Chi sostiene che un musicista del Varanasi debba suonare musica indiana con sitar e tablas? Uno dei Monti Appalachi suonare il bluegrass? E così uno di Napoli, la Tarantella? La musica folk è fondamentale per mantenere vive le impronte culturali che per secoli hanno arricchito la scena etnica di ogni luogo del pianeta. Ma la curiosità, la ricerca, la passione e l’amore per la musica devono condurre un musicista scozzese ad interpretare il gospel, un afro-americano suonare la pizzica o un musicista brasiliano ad abbracciare tutte le atmosfere ed i suoni del mondo.

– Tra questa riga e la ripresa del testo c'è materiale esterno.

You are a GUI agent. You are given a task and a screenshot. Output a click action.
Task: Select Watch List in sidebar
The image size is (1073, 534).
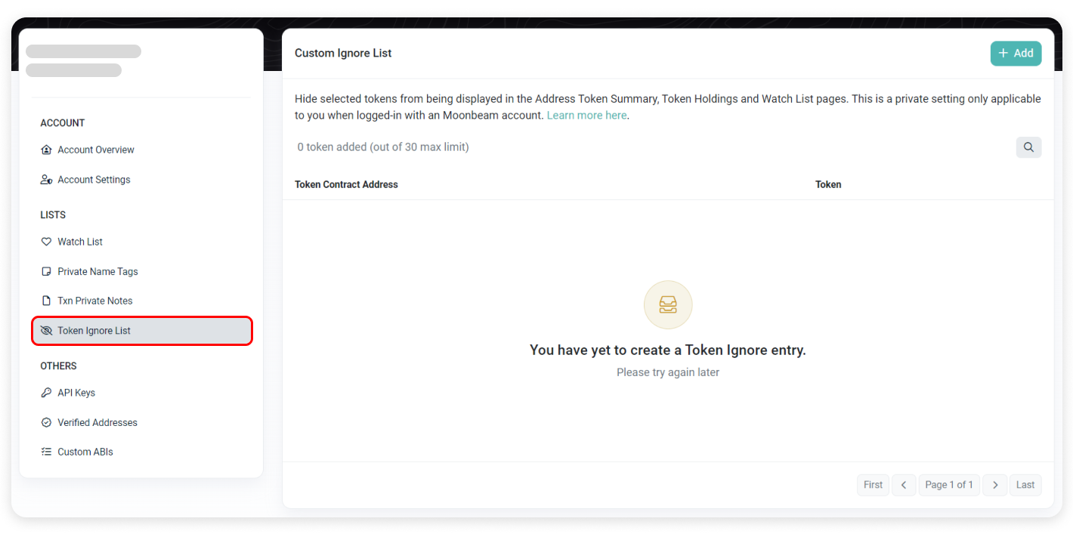coord(80,242)
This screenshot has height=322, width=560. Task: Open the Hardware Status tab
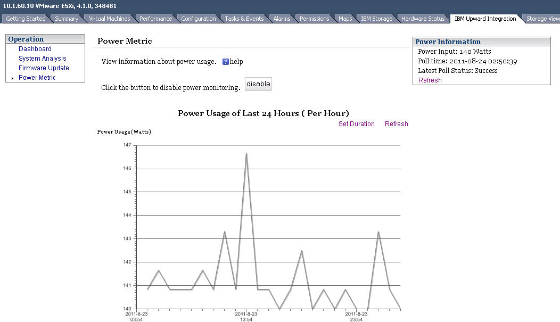(423, 19)
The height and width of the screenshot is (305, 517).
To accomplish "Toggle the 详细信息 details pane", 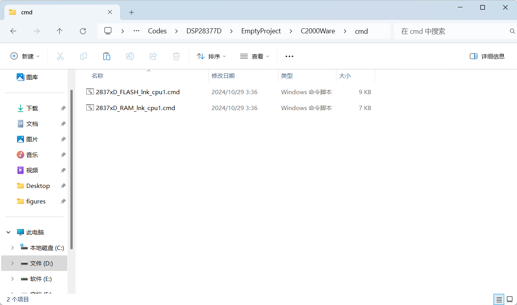I will pos(487,56).
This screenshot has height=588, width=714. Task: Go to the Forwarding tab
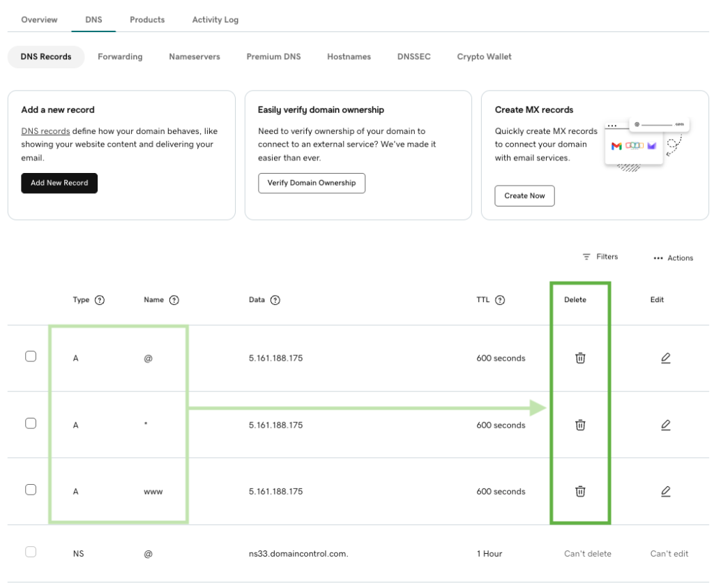click(120, 56)
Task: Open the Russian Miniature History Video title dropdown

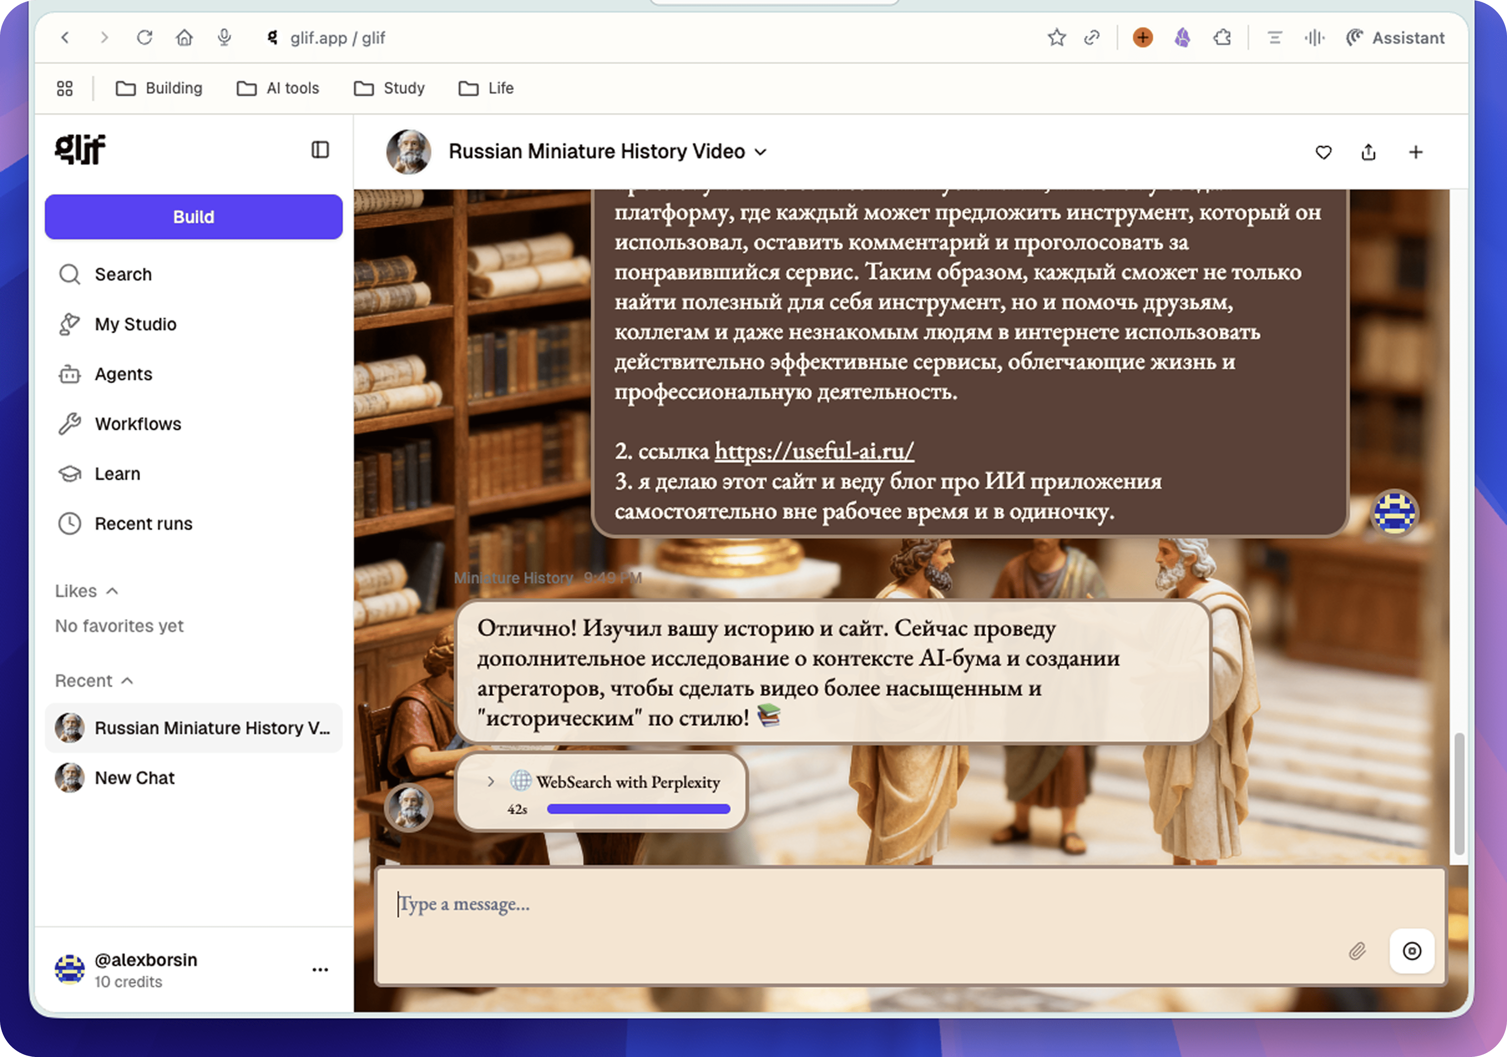Action: tap(761, 152)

Certo, il musicista brasiliano  Tiago De Oliveira Gusmao, probabilmente, non suonerà mai il sitar come Ravi Shankar, il banjo come Earl Scruggs, il flauto come Roland Kirk, il violino come Sthephane Grappellì, la fisarmonica come Flaco Jimenez, la tromba come Miles Davis e la chitarra come Paco de Lucia, ma Tiago si allena quotidianamente per suonare tutti questi strumenti, più altri ancora, sempre meglio. Perchè Tiago De Oliveira Gusmao ama la musica, rispetta la musica, vive e si nutre totalmente di musica.

Mike Oldfield, di un tema simile,  ha fatto un disco di successo, Tiago ne ha fatto la propria vita. Pur essendo laureato in ingegneria, ha lasciato la città di Salvador per andare a vivere in una terra magica, tra foreste e cascate, montagne dalle cime tronche e panorami ispiratori. Terra povera di lussi ma ricca di stimoli. Luogo ideale per realizzare i sogni musicali.

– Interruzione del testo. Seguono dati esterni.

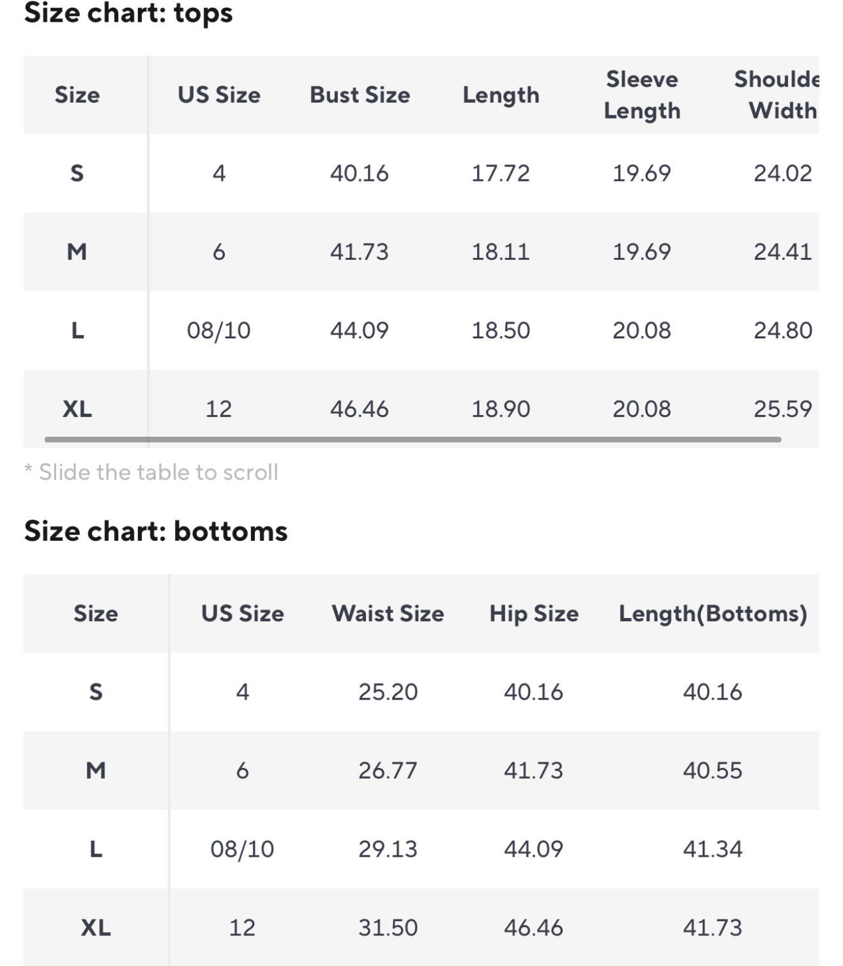Click the XL row label in tops chart
Viewport: 843px width, 966px height.
77,409
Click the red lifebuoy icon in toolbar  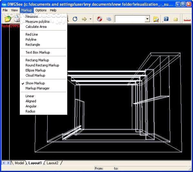[x=99, y=19]
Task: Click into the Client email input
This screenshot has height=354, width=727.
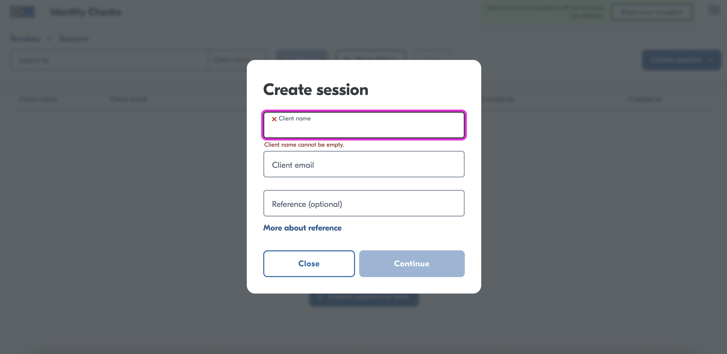Action: coord(364,164)
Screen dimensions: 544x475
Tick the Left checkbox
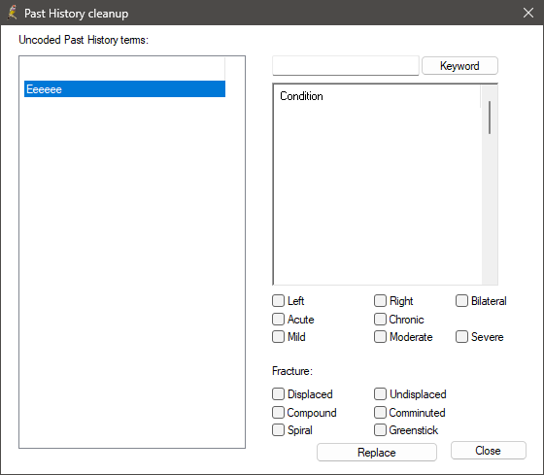click(x=278, y=301)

Quando si sveglia il mattino, nella sua casa nella foresta della Vale do Capao, ai confini della Chapada Diamantina nello stato della Bahia,  lì dove anche Jimmy Page trovò ospitalità, Tiago suona. Durante la giornata, al fianco della sua compagna Carolina che, naturalmente è musicista e, soprattutto, interprete di talento, Tiago suona. Suona spesso insieme a tutti gli amici che si avventurano a raggiungere la sua ospitale casa. Al tramonto, nel silenzio della foresta, dove solo il vento si permette di imporre il ritmo alle foglie fruscianti degli alberi, per addormentare i suoi splendidi bimbi, Tiago suona, anzi, sussurra dolcemente con le note della kalimba.

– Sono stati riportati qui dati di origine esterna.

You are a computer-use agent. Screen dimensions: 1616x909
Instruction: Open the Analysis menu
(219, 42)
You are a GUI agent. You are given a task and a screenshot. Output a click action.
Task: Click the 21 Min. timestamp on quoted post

I due bimbi possono utilizzare ogni strumento musicale, il padre li incoraggia, molti li ha costruiti lui stesso. Loro li conoscono e rispettano e sanno qual’è la differenza con un comune giocattolo. Riescono ad estrarre suoni articolati dal flauto, dall’armonica, dai tamburelli, dalla tromba. Per loro sono oggetti familiari, un puro e sonoro divertimento. In questa casa nessuno urla, si sussurra, solo la musica ha libertà di uscire dai toni pacati.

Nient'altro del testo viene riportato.